◆ **Consigne**: Recopiez mot pour mot le passage du texte sur Dolcat et le séisme en Haïti, depuis « En réalité, Dolcat » jusqu'à « commencé à chanter. » inclus.
=== Texte à analyser ===
Passionnée par l’école
Dolcat, sa fille va à l’école à quelques kilomètres de là, empruntant une sente sinueuse comme raccourci que seuls les habitants du village connaissent. La fille de 14 ans lit une histoire dans un livre déjà vieux, mais très bien entretenu. Elle reprenait à voix haute la chanson de l’histoire qui semblait vraiment lui plaire :
«Petit oranger grandit, grandit, grandit, petit oranger.
Aucune belle-mère ne peut remplacer une mère.
Petit oranger grandit, grandit.»
En réalité, Dolcat aime l’école. Elle y trouve son bien-être. Elle continue de lire dans son livre :
C'est l'histoire d'une petite fille qui a perdu sa mère à la naissance, je dois vous dire que cette enfant n'avait ni frère ni sœur. Malgré son jeune âge, elle devait faire toutes les tâches de la maison. Elle a vu un oranger et en même temps elle a commencé à chanter.
Elle fredonne de nouveau la chanson de l’histoire. Peut-être celle-ci lui rappelle sa propre histoire quand elle était là, incapable, devant l’étendue des dégâts que le séisme a causés.
« Petit oranger grandit, grandit, grandit, petit oranger.
Aucune belle-mère ne peut remplacer une mère.
Petit oranger grandit, grandit.»
Bien que le tremblement de terre ait frappé alors que les enfants haïtiens étaient en vacances scolaires, Dolcat a failli perdre ses études parce qu’affectée par les affres du désastre. « Après le séisme, nous avons dû faire face à de nombreuses difficultés. Nous avons dû dormir à la belle étoile et nos parents n'avaient pas les moyens de nous aider », raconte-t-elle, le cœur serré.
Le séisme a appauvri des ménages déjà vulnérables
Le séisme qui a perturbé la vie de la famille Favot est de magnitude 7,2 qui a frappé la région du sud-ouest d'Haïti le 14 août 2021, laissant des milliers de personnes dans le besoin de nourriture, d'eau, d'assainissement, d'hygiène et d'abris. Selon les données officielles, le séisme a touché 800 000 personnes, dont 340 000 enfants, fait plus de 2 200 morts et 12 700 blessés. Il a aussi endommagé ou détruit 115 000 habitations, 97 institutions sanitaires et 1 250 écoles dans les départements du Sud, des Nippes et de la Grand'Anse.
=== Extrait des données ===
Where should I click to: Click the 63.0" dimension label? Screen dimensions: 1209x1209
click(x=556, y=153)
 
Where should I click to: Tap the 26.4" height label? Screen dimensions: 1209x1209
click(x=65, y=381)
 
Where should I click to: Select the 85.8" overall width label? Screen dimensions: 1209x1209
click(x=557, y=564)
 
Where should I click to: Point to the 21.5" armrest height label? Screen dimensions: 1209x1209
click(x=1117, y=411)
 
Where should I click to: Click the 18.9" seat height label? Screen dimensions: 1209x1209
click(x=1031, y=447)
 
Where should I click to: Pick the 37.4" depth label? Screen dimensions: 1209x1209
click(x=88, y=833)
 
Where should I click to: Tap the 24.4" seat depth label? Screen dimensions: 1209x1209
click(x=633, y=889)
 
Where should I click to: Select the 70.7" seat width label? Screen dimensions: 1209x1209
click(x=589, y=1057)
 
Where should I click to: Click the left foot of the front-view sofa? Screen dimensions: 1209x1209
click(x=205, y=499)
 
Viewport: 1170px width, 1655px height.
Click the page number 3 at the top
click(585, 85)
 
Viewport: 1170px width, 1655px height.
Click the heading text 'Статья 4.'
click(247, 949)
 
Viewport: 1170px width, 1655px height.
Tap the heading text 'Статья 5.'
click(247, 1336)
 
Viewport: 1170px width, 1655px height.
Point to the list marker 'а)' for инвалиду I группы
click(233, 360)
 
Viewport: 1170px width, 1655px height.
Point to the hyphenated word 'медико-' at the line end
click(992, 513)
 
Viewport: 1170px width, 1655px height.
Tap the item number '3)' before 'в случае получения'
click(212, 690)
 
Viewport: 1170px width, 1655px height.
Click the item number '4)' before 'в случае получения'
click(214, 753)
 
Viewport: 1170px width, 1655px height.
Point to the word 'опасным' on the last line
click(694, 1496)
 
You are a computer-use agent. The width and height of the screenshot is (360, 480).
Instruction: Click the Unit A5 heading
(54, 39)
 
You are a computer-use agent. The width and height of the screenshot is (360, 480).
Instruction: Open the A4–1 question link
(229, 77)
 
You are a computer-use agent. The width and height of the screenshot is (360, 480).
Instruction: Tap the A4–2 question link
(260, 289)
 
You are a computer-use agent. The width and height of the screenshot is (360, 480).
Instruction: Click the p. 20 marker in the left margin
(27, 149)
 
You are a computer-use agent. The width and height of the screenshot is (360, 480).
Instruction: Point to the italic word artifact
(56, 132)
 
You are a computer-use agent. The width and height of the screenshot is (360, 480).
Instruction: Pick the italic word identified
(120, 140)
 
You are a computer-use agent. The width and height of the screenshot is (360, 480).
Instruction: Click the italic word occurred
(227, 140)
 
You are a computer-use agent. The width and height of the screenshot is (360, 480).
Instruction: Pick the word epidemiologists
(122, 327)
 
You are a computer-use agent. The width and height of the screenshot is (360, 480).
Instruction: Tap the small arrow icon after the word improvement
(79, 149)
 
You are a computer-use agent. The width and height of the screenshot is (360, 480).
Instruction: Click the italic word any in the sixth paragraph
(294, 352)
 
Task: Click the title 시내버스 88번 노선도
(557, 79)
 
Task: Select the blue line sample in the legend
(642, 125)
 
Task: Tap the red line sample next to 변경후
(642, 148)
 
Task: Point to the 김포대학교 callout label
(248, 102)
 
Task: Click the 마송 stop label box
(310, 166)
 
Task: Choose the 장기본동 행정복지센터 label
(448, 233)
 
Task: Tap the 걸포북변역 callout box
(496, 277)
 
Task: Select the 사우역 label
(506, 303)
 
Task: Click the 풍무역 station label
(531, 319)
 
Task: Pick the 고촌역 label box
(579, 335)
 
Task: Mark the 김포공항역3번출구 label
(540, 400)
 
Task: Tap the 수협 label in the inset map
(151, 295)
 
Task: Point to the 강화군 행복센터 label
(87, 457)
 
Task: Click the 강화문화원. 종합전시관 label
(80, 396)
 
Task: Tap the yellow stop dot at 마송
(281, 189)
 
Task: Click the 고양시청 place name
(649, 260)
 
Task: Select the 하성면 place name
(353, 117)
===
◆ **Résultat attendu**:
En réalité, Dolcat aime l’école. Elle y trouve son bien-être. Elle continue de lire dans son livre :
C'est l'histoire d'une petite fille qui a perdu sa mère à la naissance, je dois vous dire que cette enfant n'avait ni frère ni sœur. Malgré son jeune âge, elle devait faire toutes les tâches de la maison. Elle a vu un oranger et en même temps elle a commencé à chanter.